Saturday, September 10, 2005

George W. Bush Can Shampoo My Crotch

Does anyone else find it ironic that after years of constant demonization of the "Hollywood Limousine Liberals" as being radical, unpatriotic and out of touch with "mainstream American" by the GOP propaganda machine and conservative commentators, it was Sean Penn, arguably the most outspoken liberal in all of Hollywood, riding around New Orleans in a boat rescuing people from flooded homes while Dick Cheney was buying a $2.9 million mansion in St. Michaels, MD, where "Wedding Crashers" was recently filmed?

Then there is this revealing comment from Barbara Bush on the Hurricane victims seeking refuge in the Astrodome in Houston: "What IÂ?m hearing which is sort of scary is they all want to stay in Texas. Everyone is so overwhelmed by the hospitality. And so many of the people in the arena here, you know, were underprivileged anyway, so this--this [she chuckles slightly] is working very well for them." If it weren't for the multi-syllabic words, this sounds like something that Paris Hilton, not a former first lady, would say.

Thomas Friedman in the New York Times: "An administration whose tax policy has been dominated by the toweringly selfish Grover Norquist - who has been quoted as saying: 'I don't want to abolish government. I simply want to reduce it to the size where I can drag it into the bathroom and drown it in the bathtub' - doesn't have the instincts for this moment. Mr. Norquist is the only person about whom I would say this: I hope he owns property around the New Orleans levee that was never properly finished because of a lack of tax dollars. I hope his basement got flooded. And I hope that he was busy drowning government in his bathtub when the levee broke and that he had to wait for a U.S. Army helicopter to get out of town."

A word on "mainstream Americans": whenever I hear these two words coming out of some conservative douchebag's mouth, an image of flannel-wearing, gun-toting, pickup-driving, Bible-thumping, homogenous white people pops up in my mind. And why is it that the word "All-American" is never used to describe blacks, Hispanics, Asians, Jews, atheists, gays, liberals, etc., etc.? Aren't we all Americans? Hell, I haven't even heard of it being used to describe Native Americans. I've lived in the South (New Orleans), the East (New York), the Midwest (Minneapolis), and the West (San Francisco) and I can't say I have seen that many people who fit the Bill O'Reilly "mainstream America" profile. Granted, New York and San Francisco are famously liberal, but it takes a few red states to match the population in these two cities.
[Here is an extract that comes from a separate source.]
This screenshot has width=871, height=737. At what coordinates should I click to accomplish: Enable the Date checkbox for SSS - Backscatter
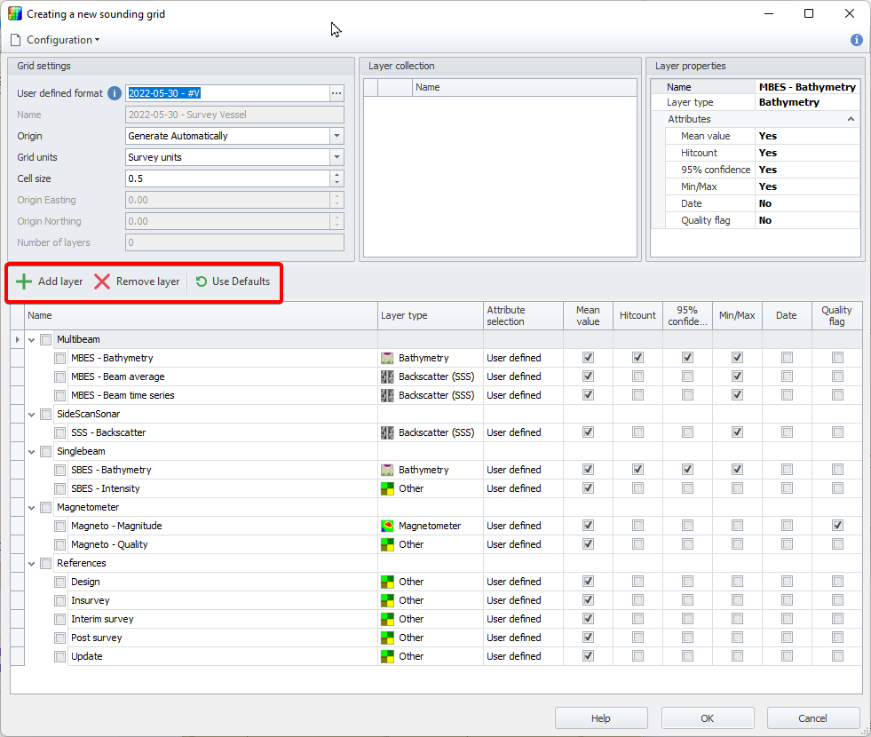click(x=787, y=432)
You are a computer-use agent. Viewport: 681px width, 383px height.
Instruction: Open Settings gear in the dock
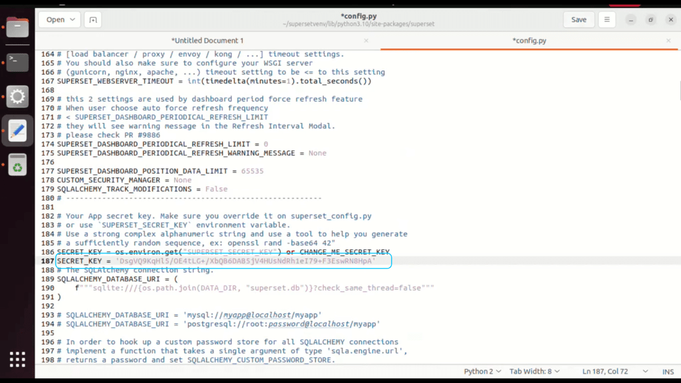coord(17,97)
Speaking of Bill O'Reilly, here's a quote : "The aftermath of Hurricane Katrina should be taught in every American school. If you don't get educated, if you don't develop a skill, and force yourself to work hard, you're most likely be poor. And sooner or later, you'll be standing on a symbolic rooftop waiting for help." This is coming from a guy who constantly trumpets his "working-class background" despite evidence to the contrary:

"While hardly well off, the O'Reillys - mom, dad, Bill Jr. and his younger sister, Janet - weren't exactly deprived, either. Both children attended private school, and the family sent Bill to Marist College, a private college in Poughkeepsie, N.Y., as well as the University of London for a year, without financial aid.

O'Reilly's father was a frugal man and a wise investor. His son acknowledges in his book that his father bequeathed 'a very nice chunk of change' to his mother upon his death in 1986. As for Dad never earning more than $35,000, what O'Reilly doesn't mention is that Dad retired in 1978, when a $35,000 income was the equivalent of $92,000 in today's dollars... As for his used car, it's a Lexus."

Something Yan pointed out to me today: the controversy surrounding FEMA lame duck Michael Brown's padded resume, which listed him as an "assistant city manager" when he was an assistant to the city manager is disturbingly reminiscent of this exchange in an episode of "The Office":

Gareth: "I'm the assistant regional manager."
Brent: "Assistant to the regional manager."


Gareth: "Will you be needing a road manager?"
Brent: "I manage myself."
Gareth: "I could be the assistant road manager."
Brent: "Well, assistant to the road manager."